§ Direction
Put the records below into a Markdown table with a Row column numbering each line and a Line column holding its text, leaving out blank lines.

§ Supplied data
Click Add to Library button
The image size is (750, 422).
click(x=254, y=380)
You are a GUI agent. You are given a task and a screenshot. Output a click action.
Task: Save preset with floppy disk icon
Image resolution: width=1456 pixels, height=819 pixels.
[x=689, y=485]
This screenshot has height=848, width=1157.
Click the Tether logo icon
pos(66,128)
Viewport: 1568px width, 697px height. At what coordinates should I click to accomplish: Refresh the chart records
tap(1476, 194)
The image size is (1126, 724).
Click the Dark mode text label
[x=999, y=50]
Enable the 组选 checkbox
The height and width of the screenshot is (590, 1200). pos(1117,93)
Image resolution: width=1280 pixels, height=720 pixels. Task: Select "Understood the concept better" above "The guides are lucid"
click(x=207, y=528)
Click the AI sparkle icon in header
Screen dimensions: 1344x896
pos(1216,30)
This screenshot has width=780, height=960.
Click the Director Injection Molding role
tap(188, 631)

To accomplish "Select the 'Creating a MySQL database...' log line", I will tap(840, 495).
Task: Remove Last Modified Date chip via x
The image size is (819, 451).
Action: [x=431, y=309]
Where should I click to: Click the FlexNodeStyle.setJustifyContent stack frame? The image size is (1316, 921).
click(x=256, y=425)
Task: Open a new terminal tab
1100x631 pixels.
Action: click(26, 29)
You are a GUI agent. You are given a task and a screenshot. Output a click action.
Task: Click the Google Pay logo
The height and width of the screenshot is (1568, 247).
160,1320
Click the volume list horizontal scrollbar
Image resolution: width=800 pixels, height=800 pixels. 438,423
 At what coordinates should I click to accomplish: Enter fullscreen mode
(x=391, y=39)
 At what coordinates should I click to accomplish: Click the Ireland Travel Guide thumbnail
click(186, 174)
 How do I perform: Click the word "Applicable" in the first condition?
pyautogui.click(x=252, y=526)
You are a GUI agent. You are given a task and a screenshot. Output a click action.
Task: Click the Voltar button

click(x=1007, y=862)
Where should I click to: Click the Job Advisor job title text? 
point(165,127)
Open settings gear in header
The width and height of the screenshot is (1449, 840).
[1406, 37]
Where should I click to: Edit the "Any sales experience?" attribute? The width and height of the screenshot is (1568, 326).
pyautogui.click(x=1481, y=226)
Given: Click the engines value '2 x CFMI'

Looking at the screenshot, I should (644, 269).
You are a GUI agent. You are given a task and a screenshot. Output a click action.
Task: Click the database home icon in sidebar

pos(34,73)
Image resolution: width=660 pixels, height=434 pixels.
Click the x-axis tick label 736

§ Answer to the task
| Row | Line |
|---|---|
| 1 | Click Add to Library button |
| 2 | The image size is (750, 422). |
| 3 | click(x=254, y=380) |
| 4 | You are a GUI agent. You are given a task and a screenshot. Output a click action. |
| 5 | Task: Save preset with floppy disk icon |
| 6 | Image resolution: width=1456 pixels, height=819 pixels. |
| 7 | [x=689, y=485] |
| 8 | This screenshot has height=848, width=1157. |
| 9 | Click the Tether logo icon |
| 10 | pos(66,128) |
| 11 | Viewport: 1568px width, 697px height. At what coordinates should I click to accomplish: Refresh the chart records |
| 12 | tap(1476, 194) |
| 13 | The image size is (1126, 724). |
| 14 | Click the Dark mode text label |
| 15 | [x=999, y=50] |
| 16 | Enable the 组选 checkbox |
| 17 | The height and width of the screenshot is (590, 1200). pos(1117,93) |
| 18 | Image resolution: width=1280 pixels, height=720 pixels. Task: Select "Understood the concept better" above "The guides are lucid" |
| 19 | click(x=207, y=528) |
| 20 | Click the AI sparkle icon in header |
| 21 | Screen dimensions: 1344x896 |
| 22 | pos(1216,30) |
| 23 | This screenshot has width=780, height=960. |
| 24 | Click the Director Injection Molding role |
| 25 | tap(188, 631) |
| 26 | To accomplish "Select the 'Creating a MySQL database...' log line", I will tap(840, 495). |
| 27 | Task: Remove Last Modified Date chip via x |
| 28 | The image size is (819, 451). |
| 29 | Action: [x=431, y=309] |
| 30 | Where should I click to: Click the FlexNodeStyle.setJustifyContent stack frame? The image size is (1316, 921). |
| 31 | click(x=256, y=425) |
| 32 | Task: Open a new terminal tab |
| 33 | 1100x631 pixels. |
| 34 | Action: click(26, 29) |
| 35 | You are a GUI agent. You are given a task and a screenshot. Output a click action. |
| 36 | Task: Click the Google Pay logo |
| 37 | The height and width of the screenshot is (1568, 247). |
| 38 | 160,1320 |
| 39 | Click the volume list horizontal scrollbar |
| 40 | Image resolution: width=800 pixels, height=800 pixels. 438,423 |
| 41 |  At what coordinates should I click to accomplish: Enter fullscreen mode |
| 42 | (x=391, y=39) |
| 43 |  At what coordinates should I click to accomplish: Click the Ireland Travel Guide thumbnail |
| 44 | click(186, 174) |
| 45 |  How do I perform: Click the word "Applicable" in the first condition? |
| 46 | pyautogui.click(x=252, y=526) |
| 47 | You are a GUI agent. You are given a task and a screenshot. Output a click action. |
| 48 | Task: Click the Voltar button |
| 49 | click(x=1007, y=862) |
| 50 | Where should I click to: Click the Job Advisor job title text?  |
| 51 | point(165,127) |
| 52 | Open settings gear in header |
| 53 | The width and height of the screenshot is (1449, 840). |
| 54 | [1406, 37] |
| 55 | Where should I click to: Edit the "Any sales experience?" attribute? The width and height of the screenshot is (1568, 326). |
| 56 | pyautogui.click(x=1481, y=226) |
| 57 | Given: Click the engines value '2 x CFMI' |
| 58 | Looking at the screenshot, I should (644, 269). |
| 59 | You are a GUI agent. You are given a task and a screenshot. Output a click action. |
| 60 | Task: Click the database home icon in sidebar |
| 61 | pos(34,73) |
| 62 | Image resolution: width=660 pixels, height=434 pixels. |
| 63 | Click the x-axis tick label 736 |